Often as part of coaching conversations, people talk about goals and intentions and in particular, setting goals and changing habits. And, making change stick, often involves a similar conversation. It’s really made me think about this whole subject and how I’m tackling it. It’s almost the end of February, so why am I talking about this now when New Year’s resolutions are a distant memory?

Photo: BreakingPic, Pexel

Photo: BreakingPic, Pexel

I spent quite a bit of time in January thinking about my goals for this year, what I wanted to achieve and so the habits I needed to either start or break to create change for myself. I didn’t want to be in the nearly 90% of people who break their New Years’ resolutions, so I deliberately spent my time considering my intentions for this year and how I’m going to achieve them, rather than setting resolutions - which hasn’t been at all successful for me in the past.

I spent a few weeks ahead of this researching how to flex my habit muscle – reading James Clears’ Atomic Habits and revisiting Charles Duhigg, the Power of Habit. So, what did I learn?

  • Sharing really matters, as I’m apparently more likely to deliver. So, I’m sharing here

  • Writing goals down and having a plan, helps. See above

  • I’ve tried to break my goals down into manageable tasks, with time-based steps . ‘Getting fitter’ breaks down into lots of smaller tasks like ‘joining the gym’, ‘getting up earlier three times a week to walk’. If it’s too big without the breakdown, it won’t work for me. There’s a lot to be said for marginal gains where the small things apparently make the difference. Nothing new here from all the learning I’ve had about SMART goals in the past, but this time, I really focused on the breakdown, setting time aside and sticking to it.

  • Remembering it takes time to shape a new habit.
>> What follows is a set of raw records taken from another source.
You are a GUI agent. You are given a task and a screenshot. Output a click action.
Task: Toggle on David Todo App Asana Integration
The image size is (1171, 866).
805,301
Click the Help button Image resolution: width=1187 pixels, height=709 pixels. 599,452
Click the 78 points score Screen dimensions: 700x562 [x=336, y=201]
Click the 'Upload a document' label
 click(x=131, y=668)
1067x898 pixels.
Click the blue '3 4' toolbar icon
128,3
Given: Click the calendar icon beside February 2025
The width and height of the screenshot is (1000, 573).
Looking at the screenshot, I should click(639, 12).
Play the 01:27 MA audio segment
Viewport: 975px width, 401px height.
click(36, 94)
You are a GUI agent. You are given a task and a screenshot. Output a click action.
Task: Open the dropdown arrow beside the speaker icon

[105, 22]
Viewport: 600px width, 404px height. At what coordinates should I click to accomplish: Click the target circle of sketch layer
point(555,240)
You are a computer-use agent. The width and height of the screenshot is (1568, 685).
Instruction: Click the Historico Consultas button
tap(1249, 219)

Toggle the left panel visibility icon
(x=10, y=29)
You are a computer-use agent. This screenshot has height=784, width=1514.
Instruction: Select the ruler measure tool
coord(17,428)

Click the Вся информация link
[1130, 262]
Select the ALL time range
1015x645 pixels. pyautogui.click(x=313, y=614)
According to research shared by James Clear it can take anything from 18 to 254 days to form a new habit – and the average is 66 days.

  • I deliberately didn’t set my goals around New Year’s Eve, as I usually do with resolutions. I spent time thinking about them at the end of 2018 (in the same way I used to about my in-house, year-end review) and revisited them during January. Then I thought about the habits I’ll need to help it all work.

So, what are the habits I’ve started that I think are going to bring the change I’m after?

1. Spending more time with my tribe – I love hanging out with other like-minded people to share and build new ideas and have fun in the process. Collaboration wins. This year, I’ve already started spending more time with the Indigo Talent Development Co-operative and change, comms and coaching colleagues like Trudy Lewis and Becky Hall plus the lovely Valuable Content team and others too numerous to mention. The only rule is that we get coffee and ideally, cake.

2. Practicing what I preach – I’m a big fan of people looking after themselves through improving their wellbeing (I include this in my consulting and coaching work) and I’ve set my own intentions to improve this for myself in 2019. For me, that means sticking to a regular time for consistently being outdoors and staying healthy. Not rocket science but not always as easy as I think. I’ve started posting pics of my outdoor trips on Instagram or Twitter to keep myself on track – see sharing goals, above. It’s helping.

To get motivated I’ve been re-reading: ‘The 4 Pillar Plan’ by Dr Rangan Chatterjee and listening to a selection from his podcasts; Matthew Walker’s ‘Why we Sleep’ as well as Daniel Golman’s ‘Focus’ . It's helping.

3. Using more technology to save time and support my new habits – I’ve been working with the lovely Louise Lee at Saunders and Lee who has introduced me to a wealth of new efficiency tools as well as making Asana work for me. This has created more time already and I haven’t even got my head round all of them.

4. Being braver - I was lucky to be invited to be part of the panel at the AB Thinks Live event in December 2018 which has really made me think again and again about courage and bravery. As I mentioned to the audience, my fridge magnet with the question, “What would you attempt to do if you knew you could not fail?” makes me think about this regularly. Getting into the habit of asking myself this more often and how it can help me and my clients, is one of my big habit changers for this year.

5. Thinking more – in an effort to find space to think more, I’ve been trying to follow the words of Mad Men’s Don Draper, “Think about it really hard, then forget about it”. More on this soon.

6. Being kinder and more compassionate – talking and listening to people more, being less critical – to others and myself - and try to remember that everyone has their own issues or struggles to deal with.

That’s a lot already underway for 2019, so I’ll see how it goes and let you know. Let me know your tips that have helped you get into new habits to support change - I’d love to hear.